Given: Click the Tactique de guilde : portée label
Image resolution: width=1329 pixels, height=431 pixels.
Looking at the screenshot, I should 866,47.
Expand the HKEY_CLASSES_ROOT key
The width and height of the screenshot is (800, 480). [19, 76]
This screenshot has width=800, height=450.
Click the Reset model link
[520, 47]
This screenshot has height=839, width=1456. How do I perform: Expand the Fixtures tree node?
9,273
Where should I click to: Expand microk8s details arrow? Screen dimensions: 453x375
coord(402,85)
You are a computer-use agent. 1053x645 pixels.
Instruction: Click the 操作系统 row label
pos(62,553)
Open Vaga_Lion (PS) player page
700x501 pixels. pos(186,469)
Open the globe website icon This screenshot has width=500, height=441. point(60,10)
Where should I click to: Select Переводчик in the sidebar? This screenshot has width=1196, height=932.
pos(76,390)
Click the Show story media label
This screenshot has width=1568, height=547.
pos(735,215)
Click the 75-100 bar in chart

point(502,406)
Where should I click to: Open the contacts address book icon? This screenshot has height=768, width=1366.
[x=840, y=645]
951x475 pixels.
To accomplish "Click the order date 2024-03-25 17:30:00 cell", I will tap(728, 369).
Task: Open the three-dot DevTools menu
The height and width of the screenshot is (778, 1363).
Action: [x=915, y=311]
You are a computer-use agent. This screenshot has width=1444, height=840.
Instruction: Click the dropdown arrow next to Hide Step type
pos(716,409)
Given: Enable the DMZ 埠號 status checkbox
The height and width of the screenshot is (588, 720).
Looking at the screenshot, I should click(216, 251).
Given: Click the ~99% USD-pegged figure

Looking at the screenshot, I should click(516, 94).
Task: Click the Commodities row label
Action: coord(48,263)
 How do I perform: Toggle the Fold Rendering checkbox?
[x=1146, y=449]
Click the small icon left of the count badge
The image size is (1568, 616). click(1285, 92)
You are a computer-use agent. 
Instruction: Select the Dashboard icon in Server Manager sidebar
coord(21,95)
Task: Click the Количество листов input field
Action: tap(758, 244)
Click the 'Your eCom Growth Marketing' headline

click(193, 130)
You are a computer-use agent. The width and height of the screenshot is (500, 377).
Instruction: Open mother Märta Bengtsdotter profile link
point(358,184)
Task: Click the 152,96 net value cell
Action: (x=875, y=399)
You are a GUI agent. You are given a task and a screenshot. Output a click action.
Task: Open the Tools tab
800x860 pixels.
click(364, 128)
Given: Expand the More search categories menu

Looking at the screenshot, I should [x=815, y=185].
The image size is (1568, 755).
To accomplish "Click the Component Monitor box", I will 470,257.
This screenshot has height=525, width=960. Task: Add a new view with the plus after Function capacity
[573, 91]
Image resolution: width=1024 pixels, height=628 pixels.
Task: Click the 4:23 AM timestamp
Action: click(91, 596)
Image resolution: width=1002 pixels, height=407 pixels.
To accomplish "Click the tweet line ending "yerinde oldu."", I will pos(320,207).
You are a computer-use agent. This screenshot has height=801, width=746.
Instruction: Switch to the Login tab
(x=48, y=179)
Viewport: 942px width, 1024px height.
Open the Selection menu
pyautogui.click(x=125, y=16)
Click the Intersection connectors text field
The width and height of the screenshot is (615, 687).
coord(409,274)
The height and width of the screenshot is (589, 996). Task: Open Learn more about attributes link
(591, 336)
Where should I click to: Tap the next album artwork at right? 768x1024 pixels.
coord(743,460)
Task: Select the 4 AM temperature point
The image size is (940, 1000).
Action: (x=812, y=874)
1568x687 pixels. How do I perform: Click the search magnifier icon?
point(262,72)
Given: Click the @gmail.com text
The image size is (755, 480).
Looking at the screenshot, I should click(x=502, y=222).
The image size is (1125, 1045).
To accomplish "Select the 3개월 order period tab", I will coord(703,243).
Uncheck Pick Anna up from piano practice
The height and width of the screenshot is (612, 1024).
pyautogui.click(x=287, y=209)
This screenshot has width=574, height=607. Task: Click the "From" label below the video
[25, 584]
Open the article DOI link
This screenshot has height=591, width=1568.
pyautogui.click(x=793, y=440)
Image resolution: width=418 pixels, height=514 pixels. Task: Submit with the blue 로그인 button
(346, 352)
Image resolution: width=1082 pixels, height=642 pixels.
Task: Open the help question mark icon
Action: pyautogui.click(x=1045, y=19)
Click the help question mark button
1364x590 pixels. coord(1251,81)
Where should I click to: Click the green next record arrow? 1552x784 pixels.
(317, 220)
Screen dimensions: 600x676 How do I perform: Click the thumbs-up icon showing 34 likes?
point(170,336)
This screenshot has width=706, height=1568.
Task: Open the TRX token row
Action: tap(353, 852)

**WHAT TO WORK ON:** Show every line of the listing in which the string "text" can be found.

**RESPONSE BOX:**
Click the Intersection connectors text field
Given: Click the @gmail.com text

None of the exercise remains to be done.